Las puertas de par en par
y en el fondo el mundo entero.
[…]
Arde la casa encendida
de besos y sombra amante.
No puede pasar la vida
más honda y emocionante.
A Miguel Hernández le negaron vivir casi recién terminada la Guerra Civil, murió joven en una cárcel de Alicante, España; entre sus poemas está “El hambre”, parte del libro “El hombre asecha” (1938-1939) dedicado a Pablo Neruda; mismo poema popular en estos días por su lectura y que espero acerque a muchos a sus poemas y cancioneros.
Algunas veces olvidamos dónde está el Mundo; ante tanto ruido y la imposibilidad de comprenderlo todo, posiblemente baste con saber que todo el amor cabe en nombrar el Amor.
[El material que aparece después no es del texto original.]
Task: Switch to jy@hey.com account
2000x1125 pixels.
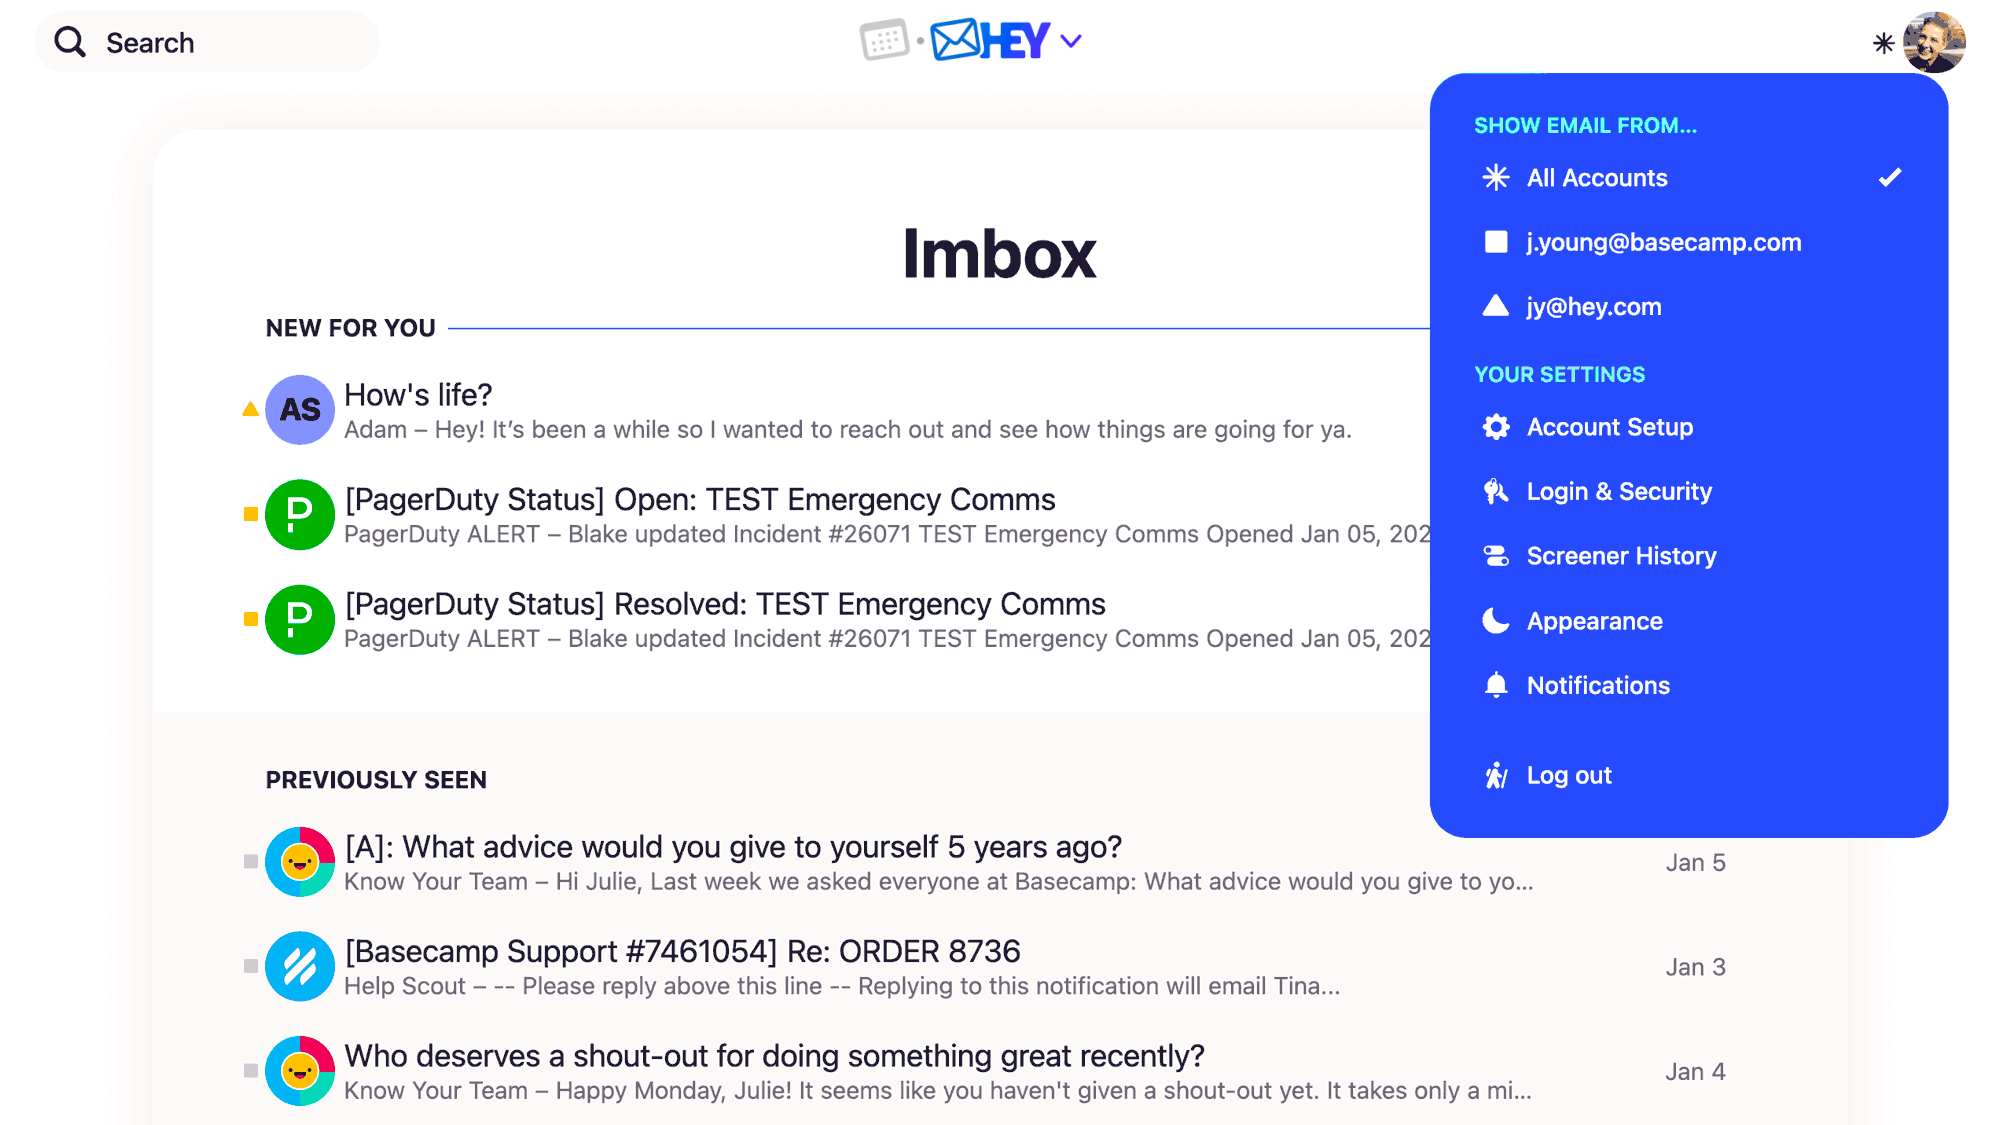Action: click(1593, 306)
Al final del libro “El nombre de la rosa” (1980), Umberto Eco escribe: “stat rosa prístina nomine, nomina nuda tenemus”, parafraseando un verso de Bernardo de Cluny y que podría interpretarse como “de la rosa solo queda el nombre desnudo”.
Y me recuerda que, otra forma de honrar y amar a los otros es pensándolos, leyéndolos y compartiendo la casa, el pan y las cebollas, más que simplemente pronunciar su nombre.
Recomendaciones
Para ver:
El nombre de la rosa / Der Name der Rose (1986). Una producción de Alemania del Oeste (RFA), dirigida por Jean-Jacques Annaud.
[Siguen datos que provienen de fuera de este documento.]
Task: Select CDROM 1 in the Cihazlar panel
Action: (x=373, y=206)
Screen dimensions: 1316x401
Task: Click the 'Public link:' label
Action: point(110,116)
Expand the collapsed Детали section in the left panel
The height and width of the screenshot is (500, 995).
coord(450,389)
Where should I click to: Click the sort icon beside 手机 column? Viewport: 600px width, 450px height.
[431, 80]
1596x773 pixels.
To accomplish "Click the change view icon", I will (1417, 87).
La película protagonizada por Sean Connery y Christian Slater, está basada en el libro de Umberto Eco (1980). Ganó, entre otros premios, el Oscar a mejor película extranjera; con un final, que, aunque alternativo al libro, tiene el mismo sentido semiótico.
Para Leer:
“Canto” el poema completo de Miguel. Forma parte de “Cancionero y romancero de ausencias”. Fue publicado de manera póstuma y escrito durante su estancia en la cárcel. Fácil de encontrar en línea, así como su versión vuelta canción con el nombre de “La casa y el palomar”. La versión de Zitto Segovia es muy bella.
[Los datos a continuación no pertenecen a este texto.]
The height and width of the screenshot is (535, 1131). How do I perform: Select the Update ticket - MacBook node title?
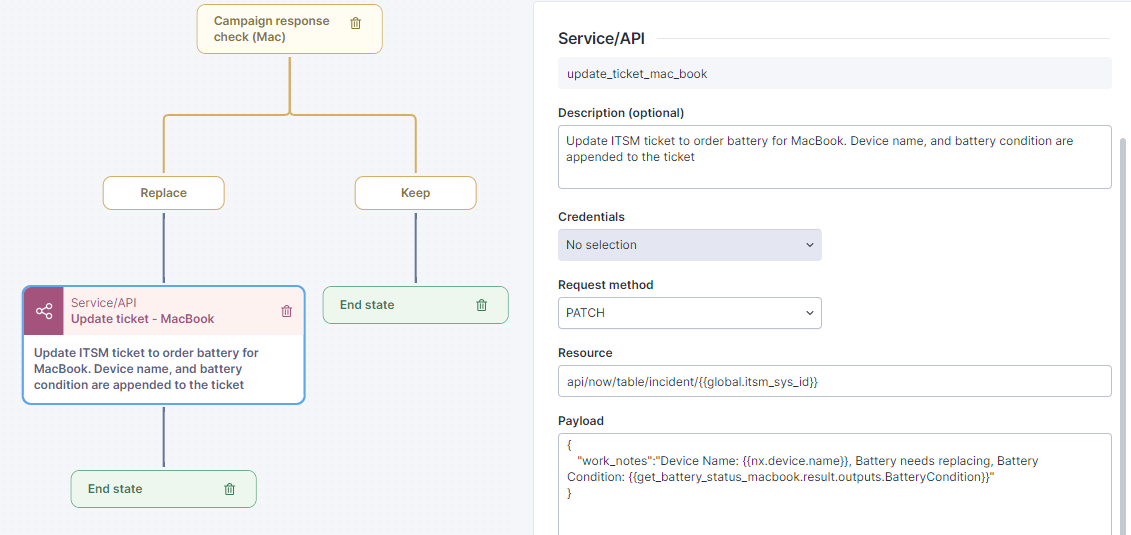143,319
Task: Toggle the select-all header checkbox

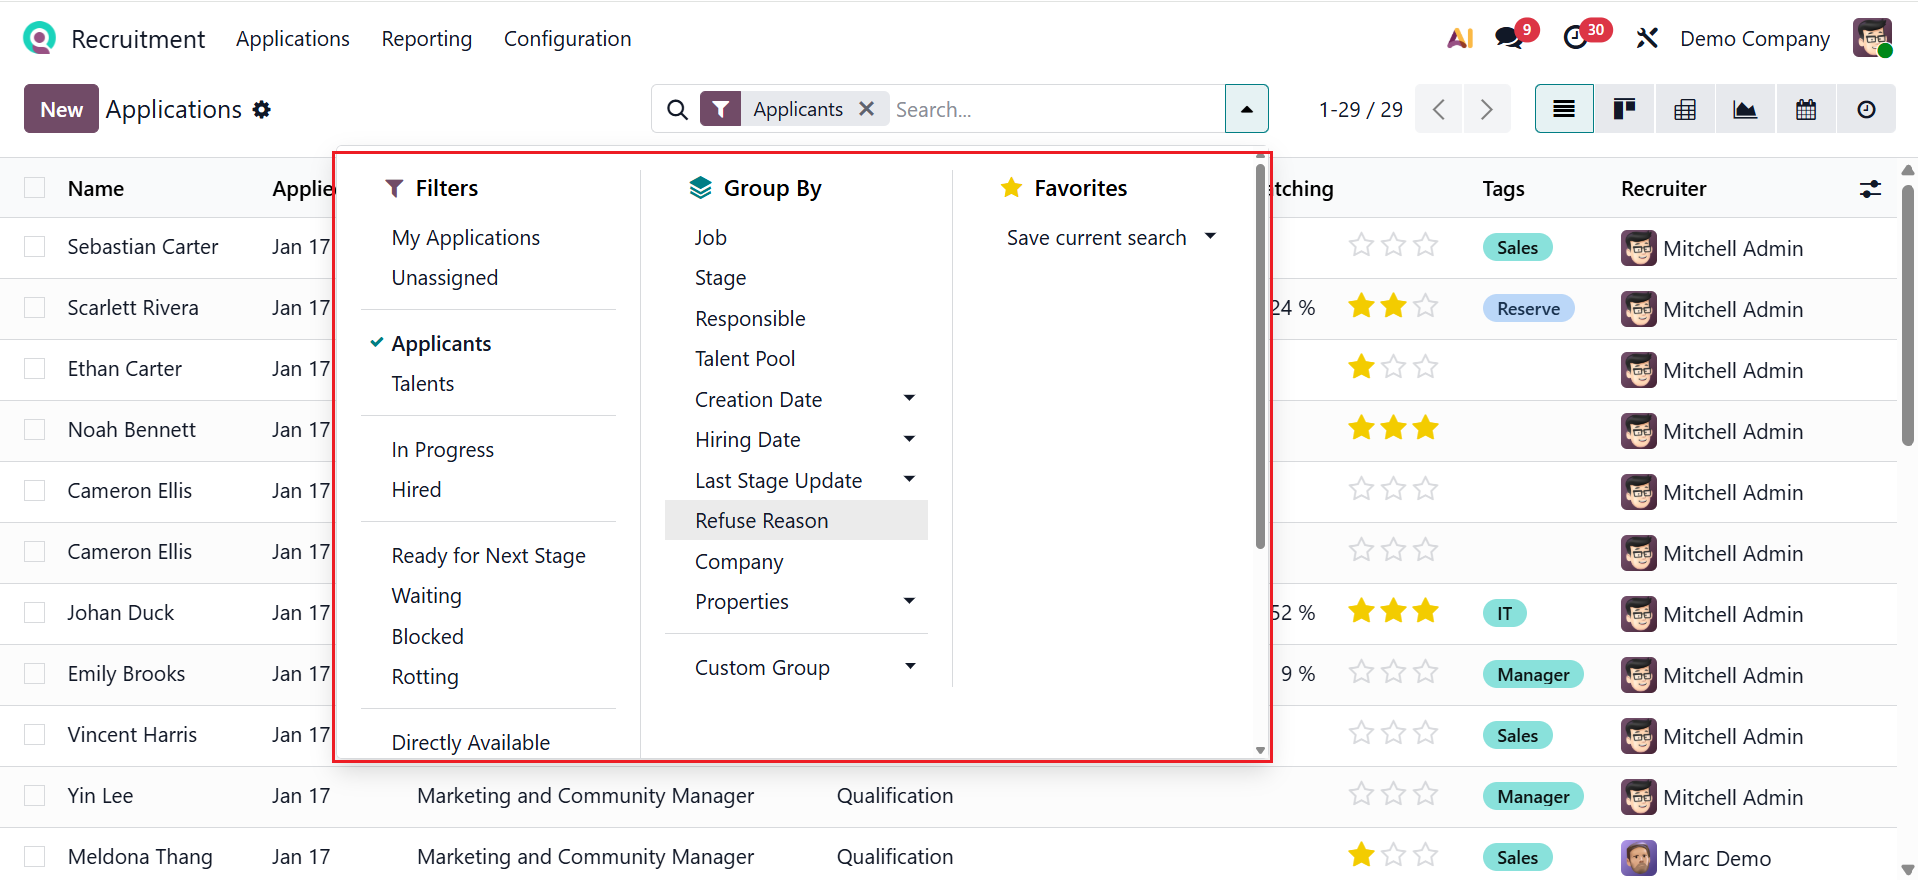Action: [35, 188]
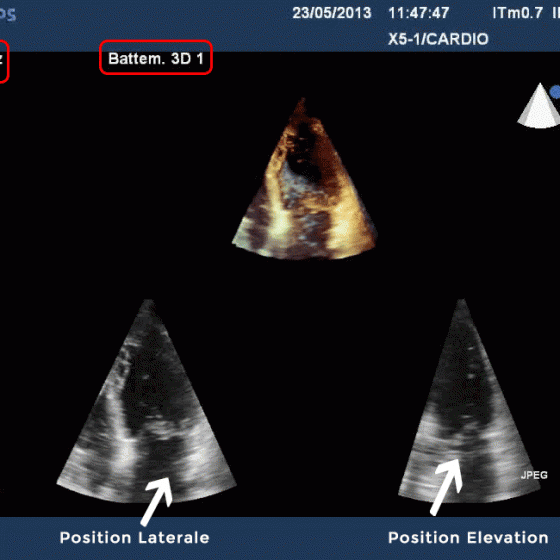The height and width of the screenshot is (560, 560).
Task: Click the ITm0.7 thermal index readout
Action: point(518,13)
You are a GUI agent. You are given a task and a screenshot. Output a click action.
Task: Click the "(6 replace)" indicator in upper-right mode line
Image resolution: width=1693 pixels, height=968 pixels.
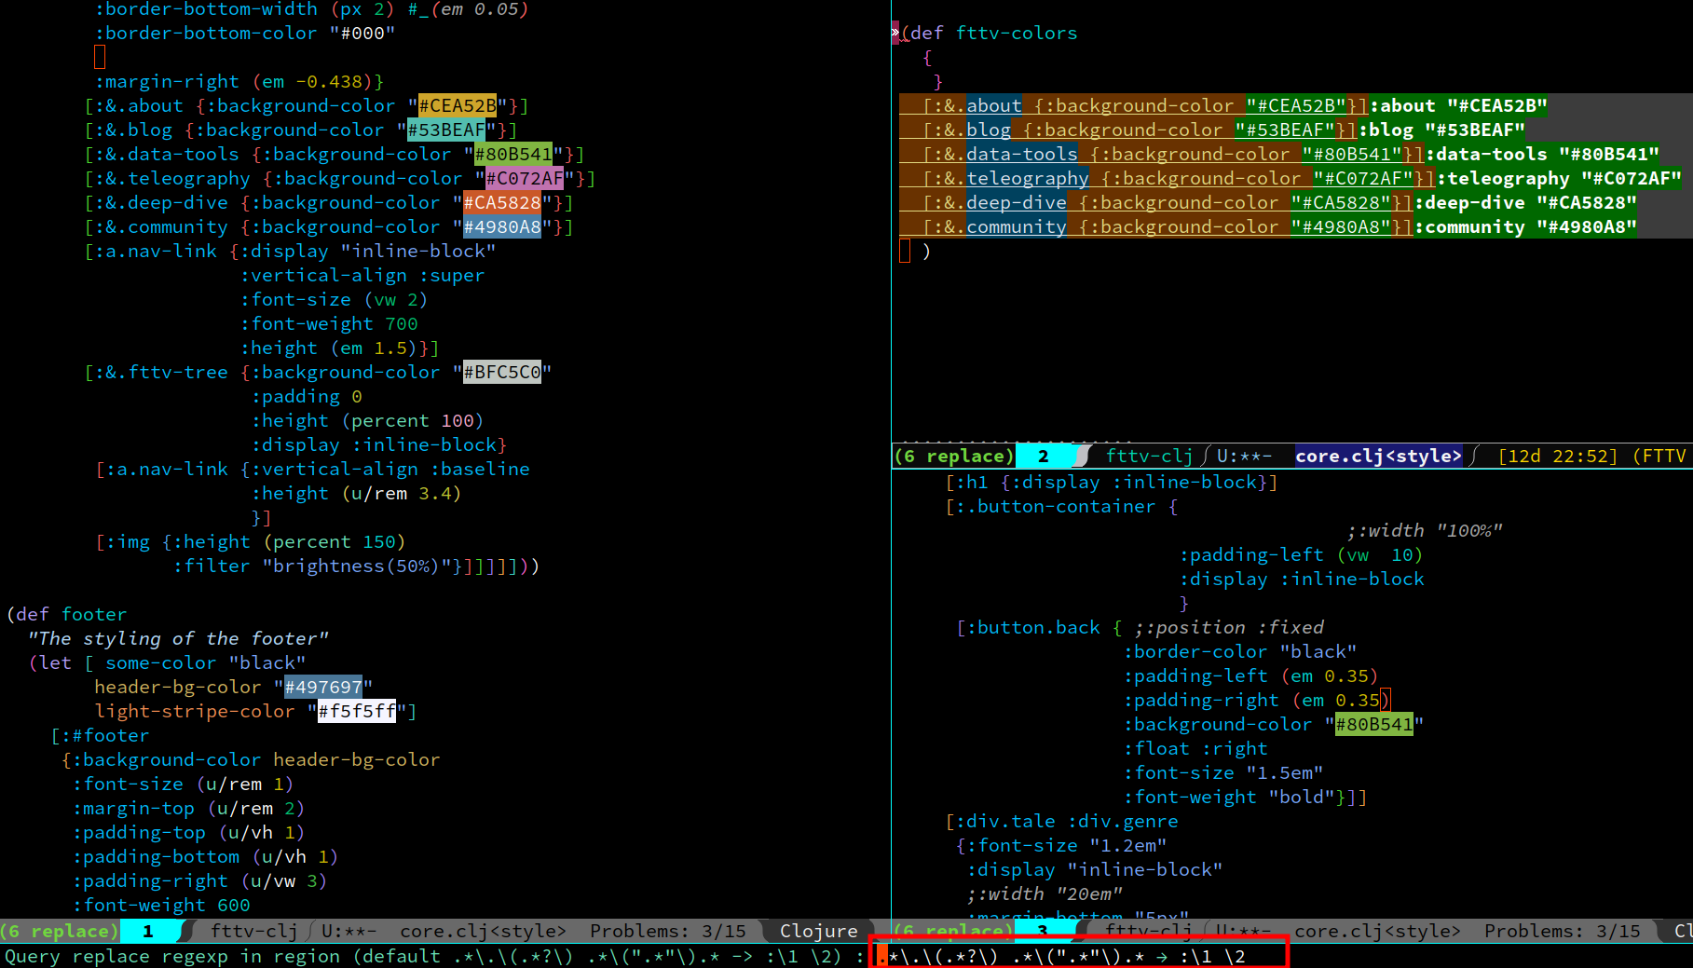pyautogui.click(x=953, y=456)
El pan y la cebolla, es una referencia a otro poema de Miguel Hernández "Nanas de la cebolla", del “Cancionero y romancero de ausencias”, una canción de cuna dedicada a su hijo recién nacido, luego de que su esposa le enviara una carta a prisión, donde cuenta que lo único que había para comer era pan y cebolla. He pensado que es también en las carencias donde se conoce el Amor.
Francisco Márquez vive en Guanajuato, México / Realizó estudios en arte y administración. Especialista en gestión cultural. Amante del arte, la arquitectura y el diseño de interiores. En busca de los objetos singulares. Doctorando de Artes por la Universidad de Guanajuato.